An Itch from a Back Yard Pool
Department of Obstetrics and Gynecology, Oulu University Hospital, Finland
Volume (2016), Article ID 674017, Pediatrics Research International Journal, 2 pages, DOI: 10.5171/2016.674017
Received date : 24 September 2014; Accepted date : 16 January 2015; Published date : 22 September 2016
Academic editor: Birger Trollfors
Cite this Article as: Ritva Nissi (2016), “An Itch from a Back Yard Pool ", Pediatrics Research International Journal, Vol. 2016 (2016), Article ID 674017, DOI: 10.5171/2016.674017
Copyright © 2016. Ritva Nissi. Distributed under Creative Commons CC-BY 4.0
Swimmer's itch, also called cercarial dermatitis, is a common but not a so well recognized disease as recently reviewed by Horák (2015). It appears as a skin rash caused by an allergic reaction to certain parasites that infect some birds and mammals. Swimmer's itch is found throughout the world and is more frequent during summer months. Most cases of swimmer's itch do not require medical attention. In this case report, we present an unusual infection route.
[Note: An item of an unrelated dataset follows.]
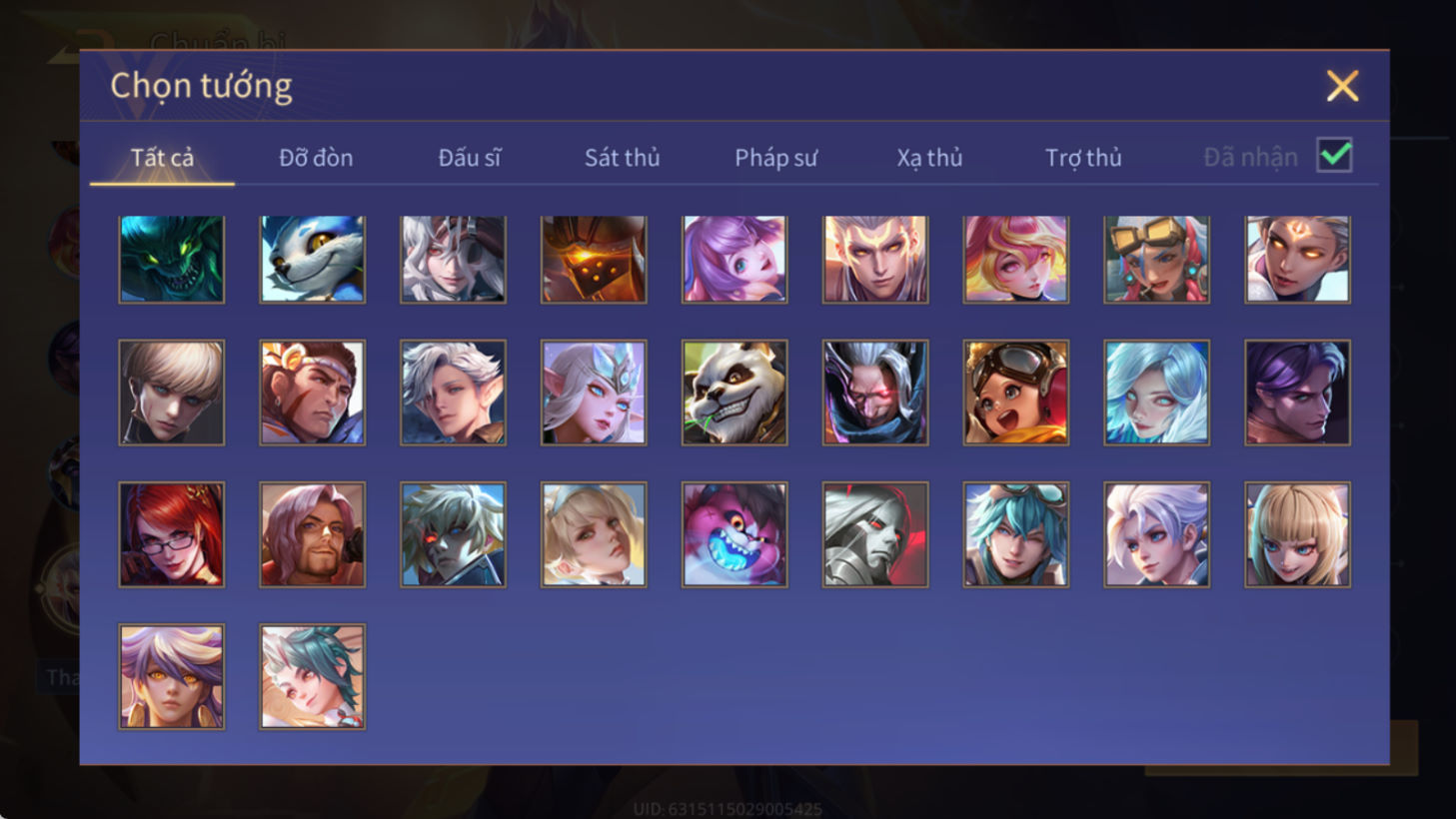Close the Chọn tướng dialog
The width and height of the screenshot is (1456, 819).
(1342, 86)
Keywords: cercarial dermatitis, swimmer's itch, infection route
Introduction and case presentation
On a warm late summer holiday, a family with four children decided to make their own aquarium to the back yard and collected small fish and water snails form a nearby lake to a small pool. On the next day, all children suffered from itching on their hands and legs. Antihistamines and topical corticosteroids were used to control the itch and the pool was emptied.
Discussion and conclusion
Cercarial dermatitis, also referred as swimmer´s itch in especially common in children but only a few cases has been reported via contact with an aquarium, as described by Fölster-Holst (2001). The diagnosis is made by observing the maculopapular skin eruptions affecting areas exposed to water.
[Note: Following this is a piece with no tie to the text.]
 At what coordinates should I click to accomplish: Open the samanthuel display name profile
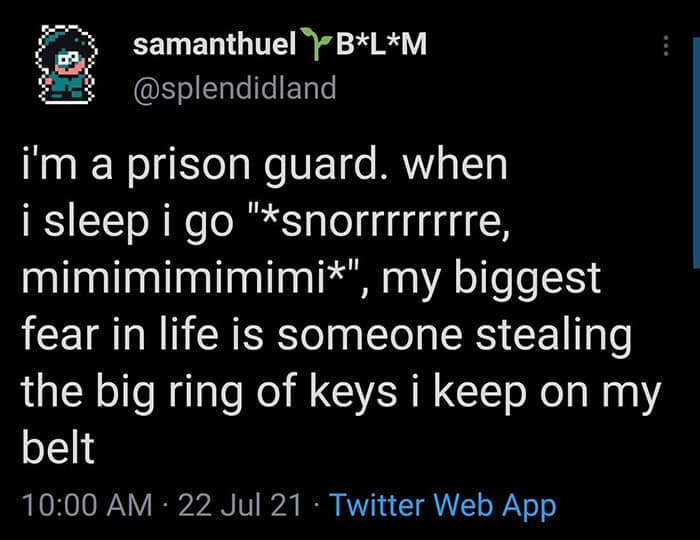click(x=214, y=44)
During late summer, cercarial dermatitis is a relatively common disease. The primary hosts, mainly water birds, excrete parasitic eggs in their faeces. In water, the larvae hatch from the eggs and penetrate aquatic snails, which serve as intermediate hosts, studied by González (1989). The snails release cercariae, which are able to infect water birds again. Cercariae die within few hours in human epidermis, but skin eruption may last for two weeks.